● **Exercise instructions**
Could you please write out the data shown below, exactly and in full?

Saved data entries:
-------

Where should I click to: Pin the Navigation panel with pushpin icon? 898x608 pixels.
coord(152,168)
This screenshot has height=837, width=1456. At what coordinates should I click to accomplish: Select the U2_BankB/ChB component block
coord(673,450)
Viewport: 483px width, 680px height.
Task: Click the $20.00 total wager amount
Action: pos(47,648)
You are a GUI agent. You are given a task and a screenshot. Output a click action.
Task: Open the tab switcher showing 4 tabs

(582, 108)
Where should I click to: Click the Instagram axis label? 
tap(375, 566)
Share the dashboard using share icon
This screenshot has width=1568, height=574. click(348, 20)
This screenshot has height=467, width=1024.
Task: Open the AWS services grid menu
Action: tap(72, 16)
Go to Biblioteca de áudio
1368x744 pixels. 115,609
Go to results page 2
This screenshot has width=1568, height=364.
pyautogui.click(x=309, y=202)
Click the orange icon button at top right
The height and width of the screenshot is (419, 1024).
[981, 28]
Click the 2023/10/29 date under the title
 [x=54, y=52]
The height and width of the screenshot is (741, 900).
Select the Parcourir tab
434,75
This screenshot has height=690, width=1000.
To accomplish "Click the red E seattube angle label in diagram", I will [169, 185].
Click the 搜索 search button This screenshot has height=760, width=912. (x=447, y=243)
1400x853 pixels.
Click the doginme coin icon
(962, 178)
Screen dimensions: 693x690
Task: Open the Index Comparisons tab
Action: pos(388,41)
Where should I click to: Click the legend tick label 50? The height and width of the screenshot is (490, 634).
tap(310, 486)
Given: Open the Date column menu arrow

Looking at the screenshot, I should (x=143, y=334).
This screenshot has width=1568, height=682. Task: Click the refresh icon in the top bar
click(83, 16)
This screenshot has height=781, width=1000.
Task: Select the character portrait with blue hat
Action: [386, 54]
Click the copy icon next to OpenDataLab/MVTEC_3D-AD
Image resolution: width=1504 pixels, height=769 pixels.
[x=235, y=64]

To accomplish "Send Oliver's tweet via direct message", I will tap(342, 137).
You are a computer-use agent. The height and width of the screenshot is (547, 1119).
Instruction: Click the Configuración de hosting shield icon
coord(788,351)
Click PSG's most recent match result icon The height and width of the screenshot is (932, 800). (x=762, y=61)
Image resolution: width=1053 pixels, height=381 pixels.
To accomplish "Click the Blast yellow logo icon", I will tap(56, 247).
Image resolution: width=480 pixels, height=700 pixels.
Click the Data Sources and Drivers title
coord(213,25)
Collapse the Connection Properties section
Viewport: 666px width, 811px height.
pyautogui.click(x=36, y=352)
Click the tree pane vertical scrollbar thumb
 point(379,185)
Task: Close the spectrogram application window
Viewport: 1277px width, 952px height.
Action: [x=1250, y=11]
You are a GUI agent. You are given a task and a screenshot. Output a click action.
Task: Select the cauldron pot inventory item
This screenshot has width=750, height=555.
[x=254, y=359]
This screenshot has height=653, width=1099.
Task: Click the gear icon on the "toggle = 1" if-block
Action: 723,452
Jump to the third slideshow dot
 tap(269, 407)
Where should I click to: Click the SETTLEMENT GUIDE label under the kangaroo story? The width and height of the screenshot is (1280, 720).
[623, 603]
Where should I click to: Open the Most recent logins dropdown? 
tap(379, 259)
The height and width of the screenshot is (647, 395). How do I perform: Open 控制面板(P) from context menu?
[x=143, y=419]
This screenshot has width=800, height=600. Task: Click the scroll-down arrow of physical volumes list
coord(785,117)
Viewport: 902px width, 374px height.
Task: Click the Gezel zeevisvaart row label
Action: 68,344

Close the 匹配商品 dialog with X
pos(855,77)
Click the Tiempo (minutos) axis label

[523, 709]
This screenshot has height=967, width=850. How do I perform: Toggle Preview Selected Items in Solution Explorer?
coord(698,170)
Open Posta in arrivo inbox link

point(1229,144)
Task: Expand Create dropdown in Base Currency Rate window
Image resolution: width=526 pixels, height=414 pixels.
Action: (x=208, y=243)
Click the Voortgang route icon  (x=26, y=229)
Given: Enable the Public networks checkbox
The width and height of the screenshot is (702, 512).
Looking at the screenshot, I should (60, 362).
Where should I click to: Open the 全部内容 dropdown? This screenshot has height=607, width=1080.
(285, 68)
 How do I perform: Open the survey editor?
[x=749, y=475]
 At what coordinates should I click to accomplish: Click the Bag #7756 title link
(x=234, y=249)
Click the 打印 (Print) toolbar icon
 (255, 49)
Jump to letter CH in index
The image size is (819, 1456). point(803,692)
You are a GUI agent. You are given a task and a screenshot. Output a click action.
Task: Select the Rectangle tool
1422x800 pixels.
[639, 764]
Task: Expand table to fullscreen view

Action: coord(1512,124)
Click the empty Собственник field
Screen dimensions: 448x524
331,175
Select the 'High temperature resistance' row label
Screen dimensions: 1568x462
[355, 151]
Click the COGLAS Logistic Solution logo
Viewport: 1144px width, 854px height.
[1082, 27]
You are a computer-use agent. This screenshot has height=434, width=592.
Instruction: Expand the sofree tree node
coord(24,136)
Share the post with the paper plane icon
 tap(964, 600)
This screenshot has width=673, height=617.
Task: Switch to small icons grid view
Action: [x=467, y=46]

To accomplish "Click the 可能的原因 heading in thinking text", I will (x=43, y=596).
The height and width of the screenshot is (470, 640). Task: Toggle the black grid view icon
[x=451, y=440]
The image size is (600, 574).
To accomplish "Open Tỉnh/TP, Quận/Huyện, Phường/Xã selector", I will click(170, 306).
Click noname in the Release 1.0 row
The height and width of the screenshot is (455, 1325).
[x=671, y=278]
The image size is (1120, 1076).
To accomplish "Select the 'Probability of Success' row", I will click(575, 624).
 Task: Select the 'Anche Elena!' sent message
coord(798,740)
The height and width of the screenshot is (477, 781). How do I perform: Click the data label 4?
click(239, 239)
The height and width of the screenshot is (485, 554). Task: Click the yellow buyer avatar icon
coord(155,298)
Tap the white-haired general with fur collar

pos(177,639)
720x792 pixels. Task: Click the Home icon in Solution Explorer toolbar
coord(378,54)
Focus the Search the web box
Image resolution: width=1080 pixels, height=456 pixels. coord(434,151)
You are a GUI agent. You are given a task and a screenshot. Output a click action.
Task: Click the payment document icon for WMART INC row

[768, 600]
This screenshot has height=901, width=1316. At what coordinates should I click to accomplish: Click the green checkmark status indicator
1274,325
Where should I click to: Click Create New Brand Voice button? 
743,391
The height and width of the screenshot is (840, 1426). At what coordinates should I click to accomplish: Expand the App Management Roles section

-------

● **Result**
Where should I click to: Pin the Navigation panel with pushpin icon? 898x608 pixels.
coord(152,168)
This screenshot has height=837, width=1456. At what coordinates should I click to accomplish: Select the U2_BankB/ChB component block
coord(673,450)
Viewport: 483px width, 680px height.
Task: Click the $20.00 total wager amount
Action: pos(47,648)
You are a GUI agent. You are given a task and a screenshot. Output a click action.
Task: Open the tab switcher showing 4 tabs

(582, 108)
Where should I click to: Click the Instagram axis label? 
tap(375, 566)
Share the dashboard using share icon
This screenshot has width=1568, height=574. click(348, 20)
This screenshot has height=467, width=1024.
Task: Open the AWS services grid menu
Action: tap(72, 16)
Go to Biblioteca de áudio
1368x744 pixels. 115,609
Go to results page 2
This screenshot has width=1568, height=364.
pyautogui.click(x=309, y=202)
Click the orange icon button at top right
The height and width of the screenshot is (419, 1024).
[981, 28]
Click the 2023/10/29 date under the title
 [x=54, y=52]
The height and width of the screenshot is (741, 900).
Select the Parcourir tab
434,75
This screenshot has height=690, width=1000.
To accomplish "Click the red E seattube angle label in diagram", I will [169, 185].
Click the 搜索 search button This screenshot has height=760, width=912. (x=447, y=243)
1400x853 pixels.
Click the doginme coin icon
(962, 178)
Screen dimensions: 693x690
Task: Open the Index Comparisons tab
Action: pos(388,41)
Where should I click to: Click the legend tick label 50? The height and width of the screenshot is (490, 634).
tap(310, 486)
Given: Open the Date column menu arrow

Looking at the screenshot, I should (x=143, y=334).
This screenshot has width=1568, height=682. Task: Click the refresh icon in the top bar
click(83, 16)
This screenshot has height=781, width=1000.
Task: Select the character portrait with blue hat
Action: [386, 54]
Click the copy icon next to OpenDataLab/MVTEC_3D-AD
Image resolution: width=1504 pixels, height=769 pixels.
[x=235, y=64]

To accomplish "Send Oliver's tweet via direct message", I will tap(342, 137).
You are a computer-use agent. The height and width of the screenshot is (547, 1119).
Instruction: Click the Configuración de hosting shield icon
coord(788,351)
Click PSG's most recent match result icon The height and width of the screenshot is (932, 800). (x=762, y=61)
Image resolution: width=1053 pixels, height=381 pixels.
To accomplish "Click the Blast yellow logo icon", I will tap(56, 247).
Image resolution: width=480 pixels, height=700 pixels.
Click the Data Sources and Drivers title
coord(213,25)
Collapse the Connection Properties section
Viewport: 666px width, 811px height.
pyautogui.click(x=36, y=352)
Click the tree pane vertical scrollbar thumb
 point(379,185)
Task: Close the spectrogram application window
Viewport: 1277px width, 952px height.
Action: [x=1250, y=11]
You are a GUI agent. You are given a task and a screenshot. Output a click action.
Task: Select the cauldron pot inventory item
This screenshot has width=750, height=555.
[x=254, y=359]
This screenshot has height=653, width=1099.
Task: Click the gear icon on the "toggle = 1" if-block
Action: 723,452
Jump to the third slideshow dot
 tap(269, 407)
Where should I click to: Click the SETTLEMENT GUIDE label under the kangaroo story? The width and height of the screenshot is (1280, 720).
[623, 603]
Where should I click to: Open the Most recent logins dropdown? 
tap(379, 259)
The height and width of the screenshot is (647, 395). How do I perform: Open 控制面板(P) from context menu?
[x=143, y=419]
This screenshot has width=800, height=600. Task: Click the scroll-down arrow of physical volumes list
coord(785,117)
Viewport: 902px width, 374px height.
Task: Click the Gezel zeevisvaart row label
Action: 68,344

Close the 匹配商品 dialog with X
pos(855,77)
Click the Tiempo (minutos) axis label

[523, 709]
This screenshot has height=967, width=850. How do I perform: Toggle Preview Selected Items in Solution Explorer?
coord(698,170)
Open Posta in arrivo inbox link

point(1229,144)
Task: Expand Create dropdown in Base Currency Rate window
Image resolution: width=526 pixels, height=414 pixels.
Action: (x=208, y=243)
Click the Voortgang route icon  (x=26, y=229)
Given: Enable the Public networks checkbox
The width and height of the screenshot is (702, 512).
Looking at the screenshot, I should (60, 362).
Where should I click to: Open the 全部内容 dropdown? This screenshot has height=607, width=1080.
(285, 68)
 How do I perform: Open the survey editor?
[x=749, y=475]
 At what coordinates should I click to accomplish: Click the Bag #7756 title link
(x=234, y=249)
Click the 打印 (Print) toolbar icon
 (255, 49)
Jump to letter CH in index
The image size is (819, 1456). point(803,692)
You are a GUI agent. You are given a task and a screenshot. Output a click action.
Task: Select the Rectangle tool
1422x800 pixels.
[639, 764]
Task: Expand table to fullscreen view

Action: coord(1512,124)
Click the empty Собственник field
Screen dimensions: 448x524
331,175
Select the 'High temperature resistance' row label
Screen dimensions: 1568x462
[355, 151]
Click the COGLAS Logistic Solution logo
Viewport: 1144px width, 854px height.
[1082, 27]
You are a computer-use agent. This screenshot has height=434, width=592.
Instruction: Expand the sofree tree node
coord(24,136)
Share the post with the paper plane icon
 tap(964, 600)
This screenshot has width=673, height=617.
Task: Switch to small icons grid view
Action: [x=467, y=46]

To accomplish "Click the 可能的原因 heading in thinking text", I will (x=43, y=596).
The height and width of the screenshot is (470, 640). Task: Toggle the black grid view icon
[x=451, y=440]
The image size is (600, 574).
To accomplish "Open Tỉnh/TP, Quận/Huyện, Phường/Xã selector", I will click(170, 306).
Click noname in the Release 1.0 row
The height and width of the screenshot is (455, 1325).
[x=671, y=278]
The image size is (1120, 1076).
To accomplish "Select the 'Probability of Success' row", I will click(575, 624).
 Task: Select the 'Anche Elena!' sent message
coord(798,740)
The height and width of the screenshot is (477, 781). How do I perform: Click the data label 4?
click(239, 239)
The height and width of the screenshot is (485, 554). Task: Click the yellow buyer avatar icon
coord(155,298)
Tap the white-haired general with fur collar

pos(177,639)
720x792 pixels. Task: Click the Home icon in Solution Explorer toolbar
coord(378,54)
Focus the Search the web box
Image resolution: width=1080 pixels, height=456 pixels. coord(434,151)
You are a GUI agent. You are given a task and a screenshot. Output a click action.
Task: Click the payment document icon for WMART INC row

[768, 600]
This screenshot has height=901, width=1316. At what coordinates should I click to accomplish: Click the green checkmark status indicator
1274,325
Where should I click to: Click Create New Brand Voice button? 
743,391
The height and width of the screenshot is (840, 1426). At what coordinates should I click to accomplish: Expand the App Management Roles section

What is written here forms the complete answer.